Прасковья Андреевна взглянула на него пристально и засмеялась.
— Ах, братец, вы забавный человек! Вот что значит непокойным быть: на всяком слове все мерещится! Что я хочу сказать?.. Ничего, вы сами знаете…
— Что такое-с?
— Да сами вы знаете. Для чего я стану при всех объявлять, когда вы скрываете? что за приятность?
— Я ни от кого ничего не скрываю. Извольте говорить.
— Ну, без места вы теперь, вас отставили.
Прасковья Андреевна говорила осторожно: она ждала, что мать упадет в обморок, ахнула только Вера, и то тихонько: она боялась пугаться. Любовь Сергеевна не только не упала в обморок, но даже засмеялась довольно презрительно.
— Вот важность велика! — сказала она.
— Вы это где, под какою дверью подслушали? — спросил Сергей Андреевич, задохнувшись.
— Я подслушивать не имею привычки. Мне Иванов сказал: в городе приказы получены.
Хуже не могла сделать Прасковья Андреевна, как назвать Иванова.
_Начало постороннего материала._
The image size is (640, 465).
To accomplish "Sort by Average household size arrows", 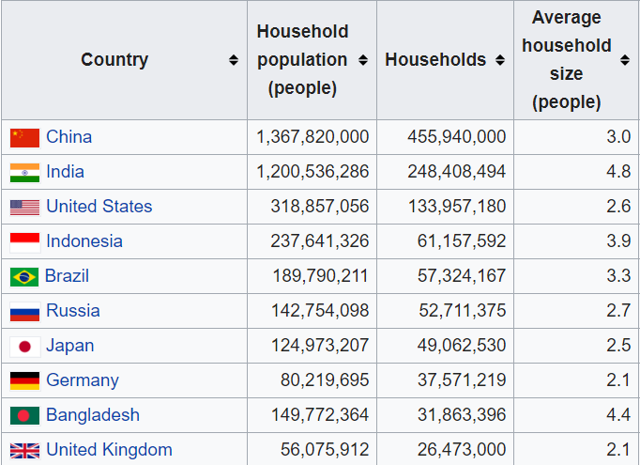I will [625, 60].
— Что ж вы это объявляете с таким страхом? — продолжал Сергей Андреевич.— Кого вы думали испугать?
— Не испугать, а я полагаю, невесело лишиться такого места.
— А вы думаете, я им дорожил?.. Да почему вы знаете? Я, может быть, сам хотел, сам просил, чтоб меня уволили?
— Да,— подтвердила Любовь Сергеевна,— из чего ты тотчас заключила, что твой брат лишен места, выгнан, обесчещен? из чего? чему ты радуешься?
— Я не радуюсь… а я не маленький ребенок, понимаю, что это вовсе не хорошо, не безделица…
— Такая безделица, такой вздор, что я матушке давно сказал, и она нисколько не беспокоится.
— Чего же вы сами-то, братец, голову повесили, если это вздор, ничего? Видно, не вздор!.. Обманывайте других, а не меня.
— Очень хорошо-с. Только к чему это ведет?
— Что?
— Да вот удовольствие ваше, радость ваша, что ваш брат выгнан из службы, как вор и мошенник, что он не годится никуда, что вот он голову повесил и всякий мальчишка приказ читает, радуется, что стерли его с лица земли… брата вашего? У вас он один, кажется, одна ваша опора, на кого вы можете надеяться…
— Точно один! — вскричала Любовь Сергеевна и зарыдала.
Прасковья Андреевна оставалась хладнокровна.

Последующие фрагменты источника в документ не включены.